Multiple serial jobs
When you need to run many serial jobs, similar to the ones described above, these should be bundled together and submitted to the job queue in a small number of submissions or even a single submission. With SLURM is perfectly reasonable to run several hundred individual jobs in a single submission. To speed up the processing of your jobs, you can ask for the cores from a number of nodes. The concept is known as a task-farm. The individual job are known as job-steps.
The following is an example of processing 480 such jobs using 48 cores from one node. The scripting use two scripts, the master script and the worker script. The master script requests the resources (number of cores, job time, ...) and then registers 200 copies of the worker script with SLURM using the command srun. The worker script is a modification of the basic script for I/O intensive jobs described above.
In our example, this will then start forty jobs on the fourty cores you requested. Once a job has finished, it will take an unprocessed job and place it on the now idle core for processing. This will continue until all jobs are processed. The ordering of the jobs can not be relied on.
For our example, the entire setup assumes the submission directory has 200 sub-directories, named job_0, job_1, job_2, …, job_199. Each of the directories contains the input data and the program executable to be run.
Tip
- Keep the number of jobs-steps at a reasonable level. Recent testing by the LUNARC support team has shown that when including a sleep statement inside the do loop the setup can be used to process 800 jobs.
- Make sure to spawn worker tasks from a unique master script running within a unique sbatch job submission. Please refrain from using sbatch or sbatch --array to spawn each worker's tasks as an individual job.
The master script
The master script describes the resources required and registers, once running the worker tasks with SLURM. In most cases modifying the number of nodes needed, the total job time and the number of jobs to be processed should be all that is required.
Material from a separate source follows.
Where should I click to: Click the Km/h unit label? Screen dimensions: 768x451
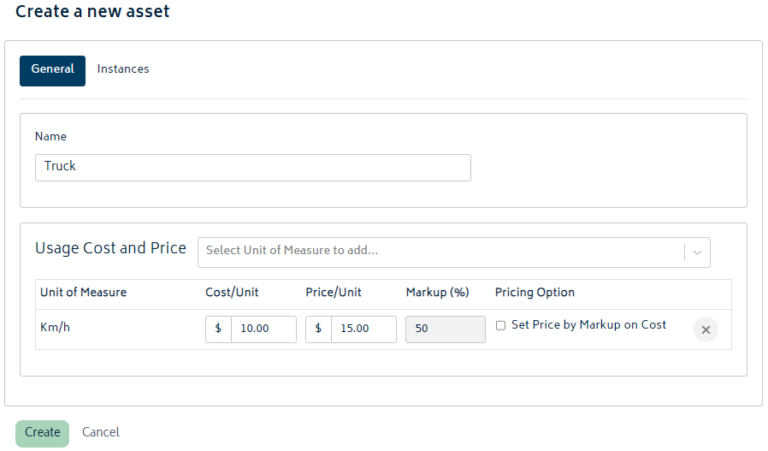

The following example will be using 20 cores on 1 node to process 200 jobs.
#!/bin/sh
# requesting the number of nodes needed
#SBATCH -N 1
#SBATCH --ntasks-per-node=48
#
# job time, change for what your job farm requires
#SBATCH -t 20:00:00
#
# job name and output file names
#SBATCH -J jobFarm
#SBATCH -o res_jobFarm_%j.out
#SBATCH -e res_jobFarm_%j.out
cat $0
# set the number of jobs - change for your requirements
export NB_of_jobs=480
# Loop over the job number
for ((i=0; i<$NB_of_jobs; i++))
do
srun -Q --exclusive --overlap -n 1 -N 1 workScript.sh $i &> worker_${SLURM_JOB_ID}_${i} &
sleep 1
done
# keep the wait statement, it is important!
wait
The script assumes that the job is described in a script file workScript.sh, which takes a single number identifying the job directory to be accessed as a command line argument. Please note the “sleep 1” command inside the do loop. In our testing this greatly enhances the stability by submitting the actual jobs over a longer period of time. With this statement included the script was able to successfully handle up to about 800 outstanding jobs on 16 and 32 cores of our earlier Alarik system. For reasons of job reliability, we, therefore, recommend not to process more than 800 jobs in a single script. However, it is possible to process significantly larger job numbers than 800 by carefully tuning sleep-time and core count to the average job time.
Tip
When using srun inside a batch script many srun-options act differently compared to using srun within a different environment. Note also that even the order of the options --exclusive and --overlap is crucial for the correct behaviour. Consult the man-page of srun for documentation and contact the LUNARC help desk if you require further consultancy.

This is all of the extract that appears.